Cierta mañana, dos días después de haber asistido a una cita policial en la prefectura, un rumor de voces lo distrajo de su lectura matinal. Su madre le dijo “Hay gente en la puerta que pregunta por ti.” El temor lo paralizó por momentos, respiró hondo. Fue al encuentro de la turba que reclamaba su presencia. Apenas abrió la puerta, lanzó dos frases arcaicas. “Vade retro Satanás. Noli me tangere.” Las personas retrocedieron un paso, el asombro estaba reflejado en sus caras. Ángel “La Muerte” prometió devolver los libros, pero solicitó tiempo para realizar lo ofrecido.
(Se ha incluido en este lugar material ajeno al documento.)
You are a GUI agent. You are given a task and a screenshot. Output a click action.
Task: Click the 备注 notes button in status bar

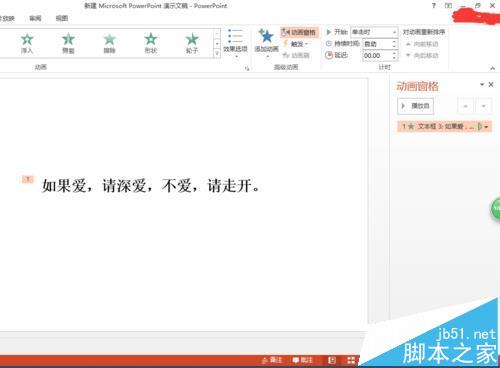(272, 360)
La gente se marchó convencida de que el jovencito cumpliría su palabra. Mientras tanto, él se encerró en su biblioteca-dormitorio; allí caviló sobre la situación. La plebe no comprendía que el lugar natural de los libros eran las bibliotecas. ¿Qué hacen ellos con un solo libro rodando por la sala, las habitaciones y las mesitas de noche? ¡Una biblioteca entera fragmentada en la bahía! Nada, el orden del universo se quedaba allí, encerrado en su cuarto. Una idea que él consideró magistral tomó consistencia en su pensamiento. Esperó el anochecer. Esta vez su arrojo no tuvo límites. Sacó debajo del colchón de su cama la vieja máscara plateada, cortó la sábana, de antigua blancura, para hacerse una capa. Evadiendo las tenues luces de la bahía, se deslizó por los recovecos de las calles hasta llegar al muelle. Oteó hacia la penumbra de la balandra Isabel. Un negro chirrete salió de la boca desdentada del centinela. Ángel “La Muerte” de un salto subió al barco. Con uno de los mecates que había en la proa estranguló al marino, lanzó el cadáver al fondo de la bodega. Pezluna en el cielomar. La bahía estaba en silencio, los habitantes dormían y soñaban con el Señor de los Gatos. Las crónicas de la bahía no señalan, no precisan cuantos viajes hizo esa noche Ángel “La Muerte” de su casa al muelle cargando fardos de libros. Lo que sí indican es lo que dijo el viejo marino que echaba las cartas en el banco de concreto. “Esa madrugadita, yo venía de jugar una partidita de truco en el bar de Vicente “El Tuerto” cuando vi a la balandra Isabel que se alejaba del muelle; luego, todo fue una inmensa llamarada.